Wir sind Zeugen eines ideellen Jägertreffs. Nicht alle Personen lebten zur gleichen Zeit. Und so begann die erdachte Geschichte...

Versammelte und hinlänglich beduselte Hohenzollersche Könige und Kaiser lachen – wie man in Preußen sagt – „ungeberdigt“. Man grölt, man jucheit.

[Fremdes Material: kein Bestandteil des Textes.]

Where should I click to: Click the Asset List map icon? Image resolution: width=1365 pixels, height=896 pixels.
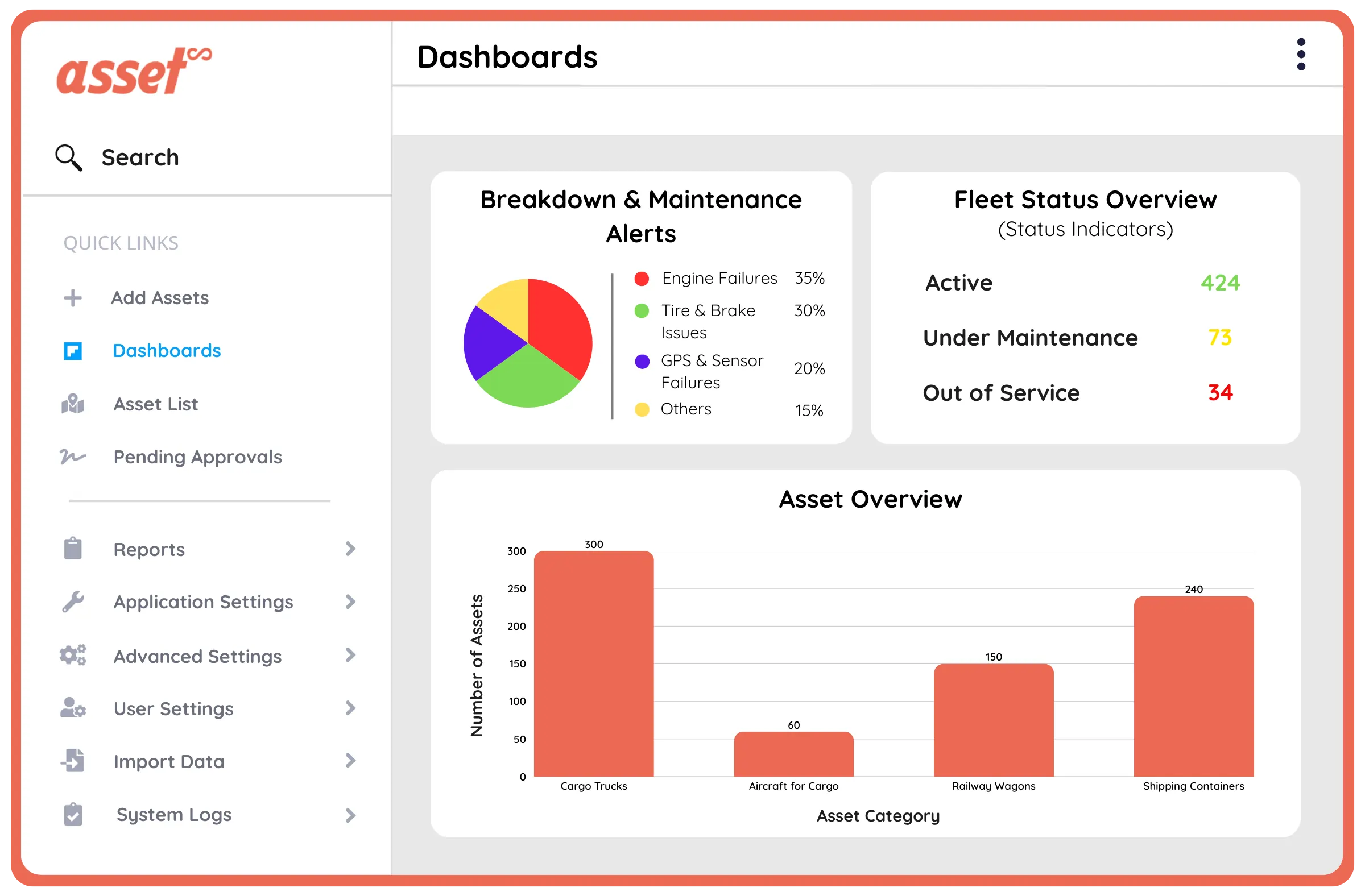point(72,404)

Manches Lachen ist aber nicht echt, denn so humorig ist der Lachgrund nicht – er ist eher zum Weinen… Für das Beisammensein im beißenden Schadstoff-Dunst des Raumes wurden (vom Autor) eingeladen: der erste Preußenkönig, Dutzendjäger und Verschwender fast eines gesamten Staatsvermögens Friedrich I. (1657-1713), neben ihm - schon mit glasigen Augen - Friedrich Wilhelm IV. (1795-1861), ein verweichlichter Wildtöter, der sich ein ausgedehntes Jagdgatter vor der Haustür anlegen ließ. Unweit von ihm Kaiser Wilhelm I. (1797–1888) mit dem herkulischen Backenbart und den gelockten Koteletten, und es folgt sein eitler Enkel Kaiser Wilhelm II. (1859-1941) mit dem elitären Zwirbelbart. Sie alle sind krank, leiden an einem zum Teil erotomanen Jagdfetischismus. Sie brauchen unbedingt den tödlichen Schuss auf die ihnen zugetriebenen Geschöpfe. Wenn sie eines der zahllosen Wildbret-Stücke nach dem Schuss vor sich zusammenbrechen sehen und ihnen die getroffenen Tiere dabei gefügig vorkommen – dann haben diese Jagdsüchtigen lustvolle Anwandlungen, wenn nicht sogar eine innere Regungen, die ihre Libido – soweit noch möglich - zu höchster Aufregung treibt.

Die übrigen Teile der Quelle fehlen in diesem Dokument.